WHAT IS NEEDED – The string "Viewport" may appear in lines of the entries below. Report how many lines hold it, with only the number.

**********

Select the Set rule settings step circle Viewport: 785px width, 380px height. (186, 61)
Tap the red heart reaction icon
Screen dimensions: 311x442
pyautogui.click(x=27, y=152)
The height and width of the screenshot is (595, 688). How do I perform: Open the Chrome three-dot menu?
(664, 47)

**********

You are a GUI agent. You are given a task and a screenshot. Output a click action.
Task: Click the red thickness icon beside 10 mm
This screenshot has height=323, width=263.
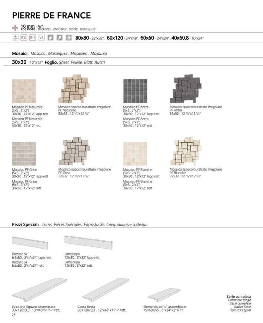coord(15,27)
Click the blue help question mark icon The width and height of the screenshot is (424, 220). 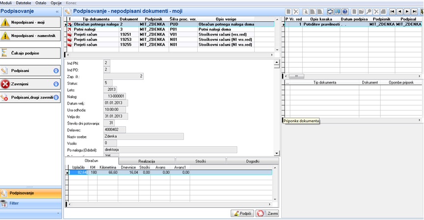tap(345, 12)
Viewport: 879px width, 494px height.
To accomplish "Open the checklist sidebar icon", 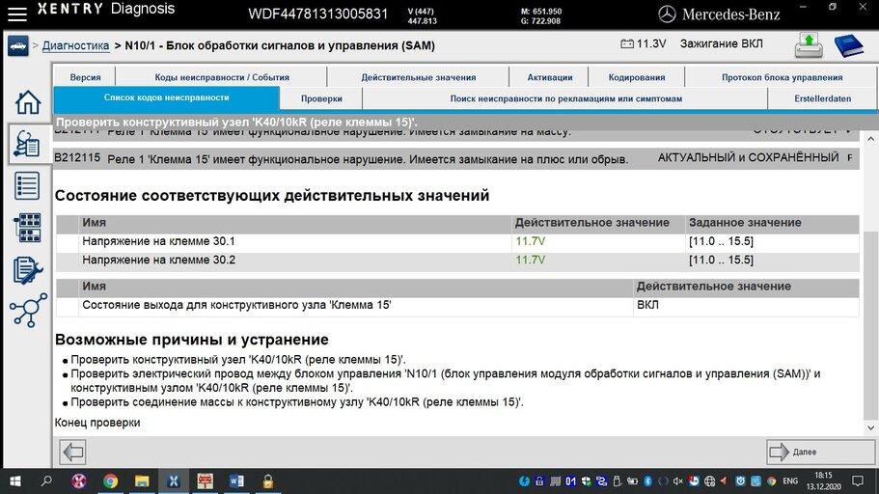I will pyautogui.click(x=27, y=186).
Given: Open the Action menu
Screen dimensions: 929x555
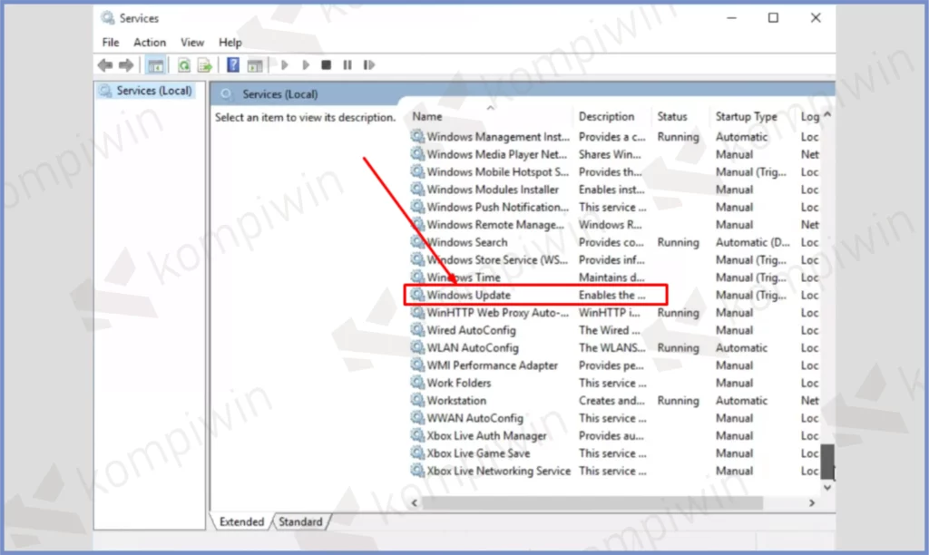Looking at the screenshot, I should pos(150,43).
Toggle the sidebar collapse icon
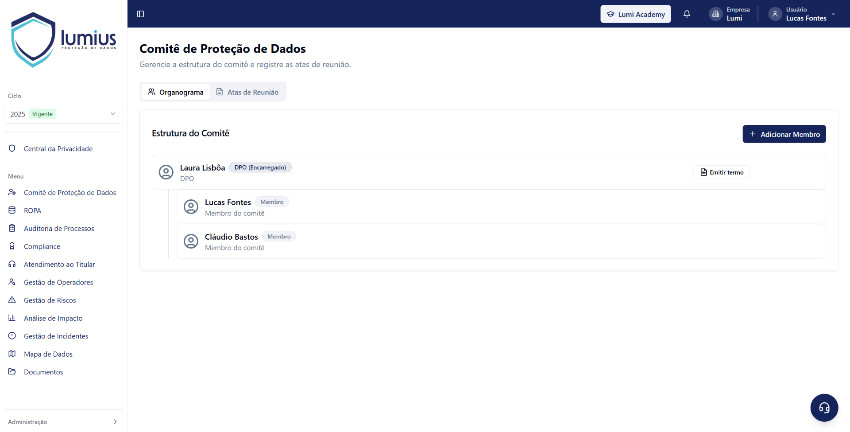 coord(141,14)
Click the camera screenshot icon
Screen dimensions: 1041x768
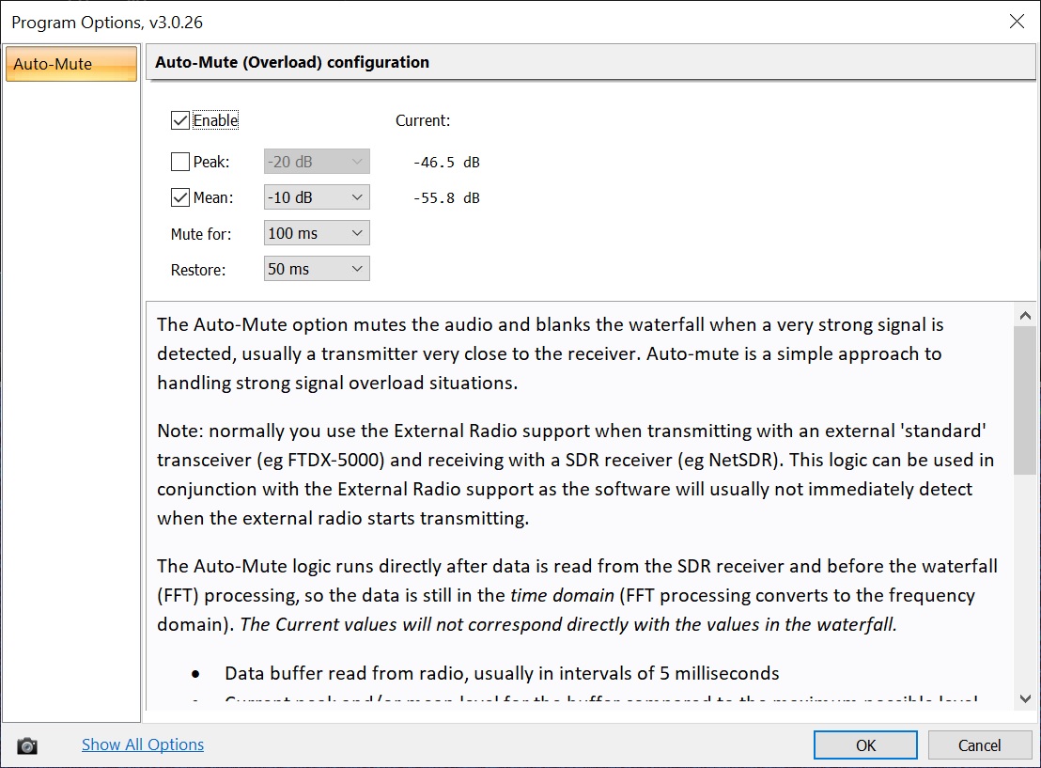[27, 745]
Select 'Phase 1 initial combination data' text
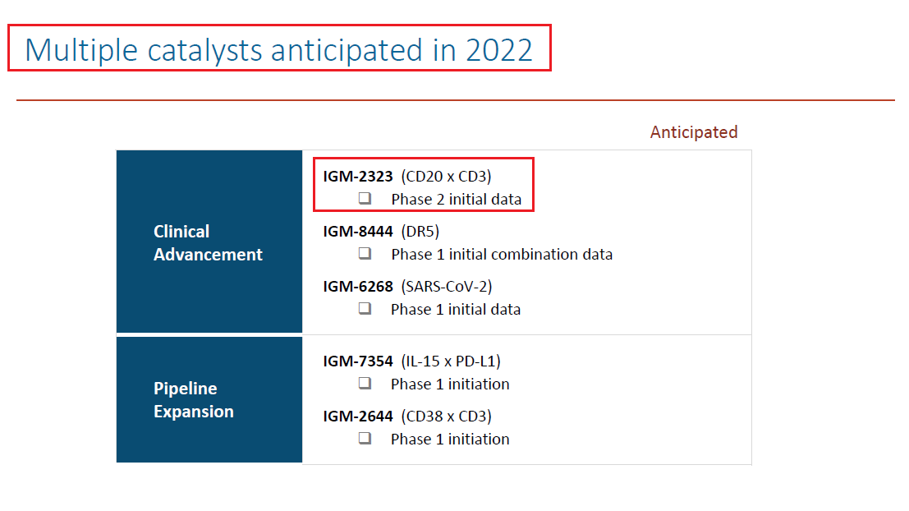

**********

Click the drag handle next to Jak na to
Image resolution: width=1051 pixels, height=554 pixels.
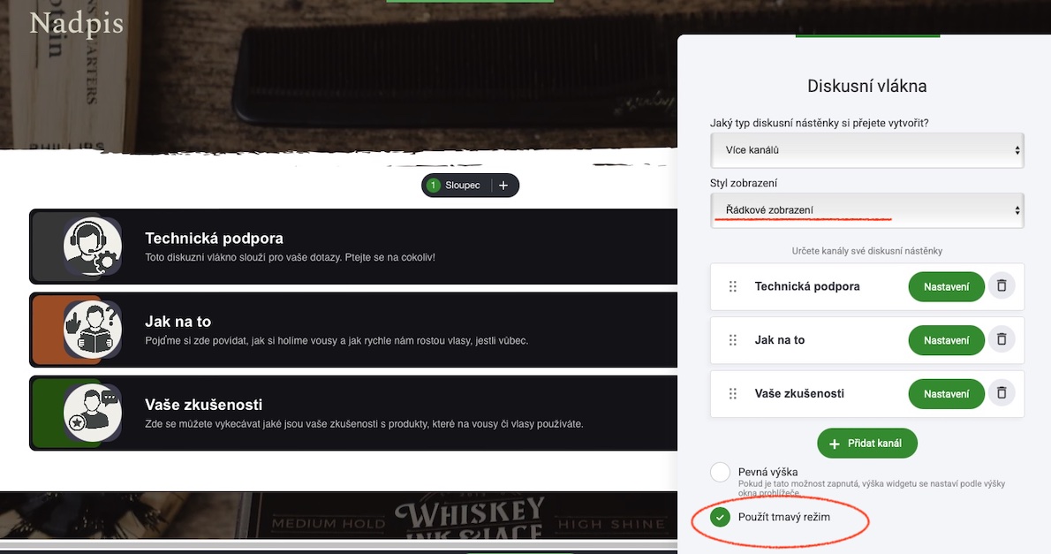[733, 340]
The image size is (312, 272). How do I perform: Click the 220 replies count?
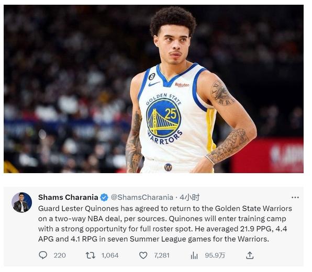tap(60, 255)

**********

RESULT FOR THIS EXERCISE – 2